* AUSGEWÄHLTER ABSCHNITT:
□ □ □ □ □ □ □

Die Berufung des Klägers gegen das Urteil des Sozialgerichts Berlin vom 06. März 2007 wird zurückgewiesen.

Außergerichtliche Kosten sind auch im Berufungsverfahren nicht zu erstatten.

Die Revision wird nicht zugelassen.

Gründe

I.

Streitig ist die Versicherungs- und Beitragspflicht des Klägers in der gesetzlichen Rentenversicherung in der Zeit vom 01. August 2004 bis 30. Juni 2007.

Der 1962 geborene Kläger bezog von der Bundesagentur für Arbeit in der Zeit vom 01. Juli 2004 bis 30. Juni 2007 einen Existenzgründungszuschuss (EGZ) nach § 421l Sozialgesetzbuch - Arbeitsförderung - (SGB III). Mit Bescheiden vom 08. Februar 2005 stellte die Beklagte Versicherungspflicht des Klägers ab 01. August 2004 nach § 2 Satz 1 Nr. 10 Sozialgesetzbuch - Gesetzliche Rentenversicherung - (SGB VI) fest. In der Zeit vom 01. Juli 2004 bis 31. Juli 2004 habe Versicherungsfreiheit nach § 5 Abs. 2 SGB VI bestanden, weil nur eine geringfügige selbständige Tätigkeit ausgeübt worden sei. Die Beklagte forderte zugleich die Zahlung von Pflichtbeiträgen für die Zeit vom 01. August 2004 bis 28. Februar 2005 in Höhe von monatlich 78,- € (= 546,- €). Der Widerspruch des Klägers blieb erfolglos (Widerspruchsbescheid vom 21. Juni 2005).

□ □ □ □ □ □ □

* DEINE AUFGABE 1: Gib jede Zeile der folgenden Auflistung aus, in der das Wort „field“ vorkommt.

□ □ □ □ □ □ □

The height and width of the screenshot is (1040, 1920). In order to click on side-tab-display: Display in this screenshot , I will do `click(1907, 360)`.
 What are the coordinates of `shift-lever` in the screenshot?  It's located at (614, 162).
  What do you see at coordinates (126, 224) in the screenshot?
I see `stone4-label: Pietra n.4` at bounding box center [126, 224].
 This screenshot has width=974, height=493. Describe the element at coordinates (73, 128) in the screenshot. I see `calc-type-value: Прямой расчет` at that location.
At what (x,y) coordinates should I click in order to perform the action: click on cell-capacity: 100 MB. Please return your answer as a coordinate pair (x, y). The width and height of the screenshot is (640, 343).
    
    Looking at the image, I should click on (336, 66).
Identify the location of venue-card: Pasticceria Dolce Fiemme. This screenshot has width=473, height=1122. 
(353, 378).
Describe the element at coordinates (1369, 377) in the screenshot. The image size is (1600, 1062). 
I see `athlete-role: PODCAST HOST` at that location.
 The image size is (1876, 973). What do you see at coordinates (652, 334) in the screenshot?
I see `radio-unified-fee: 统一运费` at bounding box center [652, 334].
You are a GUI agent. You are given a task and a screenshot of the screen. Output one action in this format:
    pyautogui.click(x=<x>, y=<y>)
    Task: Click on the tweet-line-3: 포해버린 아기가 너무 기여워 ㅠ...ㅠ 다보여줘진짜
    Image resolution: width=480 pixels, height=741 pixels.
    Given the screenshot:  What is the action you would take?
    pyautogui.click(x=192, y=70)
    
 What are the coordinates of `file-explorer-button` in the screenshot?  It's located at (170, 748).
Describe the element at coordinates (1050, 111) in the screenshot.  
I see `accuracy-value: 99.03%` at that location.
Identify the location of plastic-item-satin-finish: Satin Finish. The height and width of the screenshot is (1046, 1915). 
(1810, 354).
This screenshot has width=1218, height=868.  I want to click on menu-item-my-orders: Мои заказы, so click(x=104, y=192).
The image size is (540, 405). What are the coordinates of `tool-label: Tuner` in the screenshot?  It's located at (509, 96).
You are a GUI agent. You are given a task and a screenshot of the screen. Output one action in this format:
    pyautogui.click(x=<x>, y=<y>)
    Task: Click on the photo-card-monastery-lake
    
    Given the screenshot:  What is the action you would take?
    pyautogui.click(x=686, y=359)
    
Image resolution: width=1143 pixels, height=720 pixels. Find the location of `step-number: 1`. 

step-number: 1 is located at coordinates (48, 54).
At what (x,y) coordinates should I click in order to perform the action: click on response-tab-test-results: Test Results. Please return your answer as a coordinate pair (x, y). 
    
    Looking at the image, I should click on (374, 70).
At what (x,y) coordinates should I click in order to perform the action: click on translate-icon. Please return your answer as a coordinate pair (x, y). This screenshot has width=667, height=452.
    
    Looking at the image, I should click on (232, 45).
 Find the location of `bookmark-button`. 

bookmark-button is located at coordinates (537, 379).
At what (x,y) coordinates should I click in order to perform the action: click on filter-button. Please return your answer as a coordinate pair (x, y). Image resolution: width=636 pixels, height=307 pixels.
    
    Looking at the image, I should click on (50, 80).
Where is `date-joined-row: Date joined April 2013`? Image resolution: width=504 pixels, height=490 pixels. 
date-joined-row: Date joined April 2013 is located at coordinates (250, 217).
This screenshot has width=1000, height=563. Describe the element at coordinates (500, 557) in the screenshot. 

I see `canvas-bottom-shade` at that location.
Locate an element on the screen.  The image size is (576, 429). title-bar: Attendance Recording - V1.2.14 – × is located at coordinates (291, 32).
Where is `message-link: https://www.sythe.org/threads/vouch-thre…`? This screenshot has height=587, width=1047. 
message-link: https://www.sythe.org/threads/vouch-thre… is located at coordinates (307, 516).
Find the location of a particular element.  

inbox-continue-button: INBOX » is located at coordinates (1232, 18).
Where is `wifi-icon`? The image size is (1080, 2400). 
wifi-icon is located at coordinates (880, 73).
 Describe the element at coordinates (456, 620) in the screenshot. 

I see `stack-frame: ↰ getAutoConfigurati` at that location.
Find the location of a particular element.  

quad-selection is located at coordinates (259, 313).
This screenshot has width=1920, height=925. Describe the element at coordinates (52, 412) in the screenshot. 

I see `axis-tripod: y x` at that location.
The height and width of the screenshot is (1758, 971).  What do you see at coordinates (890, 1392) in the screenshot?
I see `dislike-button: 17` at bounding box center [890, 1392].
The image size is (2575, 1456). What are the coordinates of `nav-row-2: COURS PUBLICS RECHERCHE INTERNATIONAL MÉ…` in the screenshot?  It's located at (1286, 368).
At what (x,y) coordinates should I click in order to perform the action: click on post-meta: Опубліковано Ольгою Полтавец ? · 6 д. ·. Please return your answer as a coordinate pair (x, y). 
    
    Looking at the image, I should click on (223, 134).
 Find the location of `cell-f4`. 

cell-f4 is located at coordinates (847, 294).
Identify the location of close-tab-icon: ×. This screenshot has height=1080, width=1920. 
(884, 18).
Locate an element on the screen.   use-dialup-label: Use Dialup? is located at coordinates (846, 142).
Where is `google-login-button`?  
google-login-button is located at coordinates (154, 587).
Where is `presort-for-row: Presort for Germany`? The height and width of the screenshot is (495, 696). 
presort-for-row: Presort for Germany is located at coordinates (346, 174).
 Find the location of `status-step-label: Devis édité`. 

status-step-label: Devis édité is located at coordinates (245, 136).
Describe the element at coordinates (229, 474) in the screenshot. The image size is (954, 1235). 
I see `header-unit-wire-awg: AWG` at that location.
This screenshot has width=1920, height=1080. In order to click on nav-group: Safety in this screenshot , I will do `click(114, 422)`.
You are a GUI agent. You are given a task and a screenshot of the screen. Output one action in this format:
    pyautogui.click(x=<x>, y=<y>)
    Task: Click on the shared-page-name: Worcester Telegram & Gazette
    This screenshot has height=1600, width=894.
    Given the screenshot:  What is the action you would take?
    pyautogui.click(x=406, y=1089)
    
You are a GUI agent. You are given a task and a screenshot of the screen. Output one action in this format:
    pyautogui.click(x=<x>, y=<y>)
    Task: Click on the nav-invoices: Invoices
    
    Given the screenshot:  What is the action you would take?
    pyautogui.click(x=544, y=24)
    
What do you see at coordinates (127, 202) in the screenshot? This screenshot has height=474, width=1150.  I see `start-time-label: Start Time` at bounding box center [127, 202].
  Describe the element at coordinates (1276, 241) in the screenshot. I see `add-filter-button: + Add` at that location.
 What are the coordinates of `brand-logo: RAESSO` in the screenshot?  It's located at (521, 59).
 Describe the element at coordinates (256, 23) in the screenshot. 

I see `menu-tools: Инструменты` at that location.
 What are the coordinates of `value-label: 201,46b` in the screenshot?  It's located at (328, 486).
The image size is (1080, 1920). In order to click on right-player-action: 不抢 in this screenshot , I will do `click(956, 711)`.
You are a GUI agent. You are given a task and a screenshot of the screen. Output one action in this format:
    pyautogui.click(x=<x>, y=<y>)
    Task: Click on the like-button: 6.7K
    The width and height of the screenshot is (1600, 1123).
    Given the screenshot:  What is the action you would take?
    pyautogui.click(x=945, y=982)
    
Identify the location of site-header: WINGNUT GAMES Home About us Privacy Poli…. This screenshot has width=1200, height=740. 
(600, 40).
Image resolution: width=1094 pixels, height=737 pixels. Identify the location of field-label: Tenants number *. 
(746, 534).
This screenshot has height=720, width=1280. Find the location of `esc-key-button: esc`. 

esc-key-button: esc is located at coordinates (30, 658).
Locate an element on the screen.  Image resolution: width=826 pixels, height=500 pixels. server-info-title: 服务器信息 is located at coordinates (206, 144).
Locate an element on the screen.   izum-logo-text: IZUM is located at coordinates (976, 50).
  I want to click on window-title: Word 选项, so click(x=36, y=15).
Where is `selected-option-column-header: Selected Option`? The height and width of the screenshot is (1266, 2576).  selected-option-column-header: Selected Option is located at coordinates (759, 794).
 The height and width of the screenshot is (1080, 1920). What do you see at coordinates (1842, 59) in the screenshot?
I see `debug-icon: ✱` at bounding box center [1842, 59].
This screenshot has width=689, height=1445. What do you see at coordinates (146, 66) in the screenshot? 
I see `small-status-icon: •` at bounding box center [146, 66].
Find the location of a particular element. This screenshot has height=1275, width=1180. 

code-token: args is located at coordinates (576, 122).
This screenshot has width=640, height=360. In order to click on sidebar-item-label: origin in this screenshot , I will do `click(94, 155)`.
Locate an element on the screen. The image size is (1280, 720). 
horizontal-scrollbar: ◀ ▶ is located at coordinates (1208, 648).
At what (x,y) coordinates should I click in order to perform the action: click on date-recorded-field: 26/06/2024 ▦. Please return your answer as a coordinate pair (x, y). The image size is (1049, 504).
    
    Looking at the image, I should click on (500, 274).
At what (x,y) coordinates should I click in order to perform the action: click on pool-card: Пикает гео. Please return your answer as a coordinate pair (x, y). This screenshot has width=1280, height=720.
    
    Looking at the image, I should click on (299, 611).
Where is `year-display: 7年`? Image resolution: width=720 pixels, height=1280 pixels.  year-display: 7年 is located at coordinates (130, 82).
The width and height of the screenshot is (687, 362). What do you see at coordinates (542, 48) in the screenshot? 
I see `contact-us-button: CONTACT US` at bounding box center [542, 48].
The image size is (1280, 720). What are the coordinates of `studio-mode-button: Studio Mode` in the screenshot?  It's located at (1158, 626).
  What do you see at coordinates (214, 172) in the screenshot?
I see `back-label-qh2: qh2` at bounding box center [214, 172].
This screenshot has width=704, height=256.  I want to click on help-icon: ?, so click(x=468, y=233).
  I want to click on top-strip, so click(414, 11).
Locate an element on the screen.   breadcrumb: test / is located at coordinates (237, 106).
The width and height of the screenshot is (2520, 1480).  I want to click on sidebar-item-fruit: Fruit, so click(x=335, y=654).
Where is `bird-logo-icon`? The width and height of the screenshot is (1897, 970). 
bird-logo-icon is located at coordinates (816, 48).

□ □ □ □ □ □ □

* DEINE AUFGABE 2: Schreib aus dem Urteilsauszug oben wortgetreu den Teil ab, der mit den Worten „Der 1962 geborene“ anfängt und mit „21. Juni 2005).“ aufhört.

* DIE ANTWORT 1:
Image resolution: width=1094 pixels, height=737 pixels. Identify the location of field-label: Tenants number *. 
At what (x,y) coordinates should I click in order to perform the action: click on date-recorded-field: 26/06/2024 ▦. Please return your answer as a coordinate pair (x, y). The image size is (1049, 504).

* DIE ANTWORT 2:
Der 1962 geborene Kläger bezog von der Bundesagentur für Arbeit in der Zeit vom 01. Juli 2004 bis 30. Juni 2007 einen Existenzgründungszuschuss (EGZ) nach § 421l Sozialgesetzbuch - Arbeitsförderung - (SGB III). Mit Bescheiden vom 08. Februar 2005 stellte die Beklagte Versicherungspflicht des Klägers ab 01. August 2004 nach § 2 Satz 1 Nr. 10 Sozialgesetzbuch - Gesetzliche Rentenversicherung - (SGB VI) fest. In der Zeit vom 01. Juli 2004 bis 31. Juli 2004 habe Versicherungsfreiheit nach § 5 Abs. 2 SGB VI bestanden, weil nur eine geringfügige selbständige Tätigkeit ausgeübt worden sei. Die Beklagte forderte zugleich die Zahlung von Pflichtbeiträgen für die Zeit vom 01. August 2004 bis 28. Februar 2005 in Höhe von monatlich 78,- € (= 546,- €). Der Widerspruch des Klägers blieb erfolglos (Widerspruchsbescheid vom 21. Juni 2005).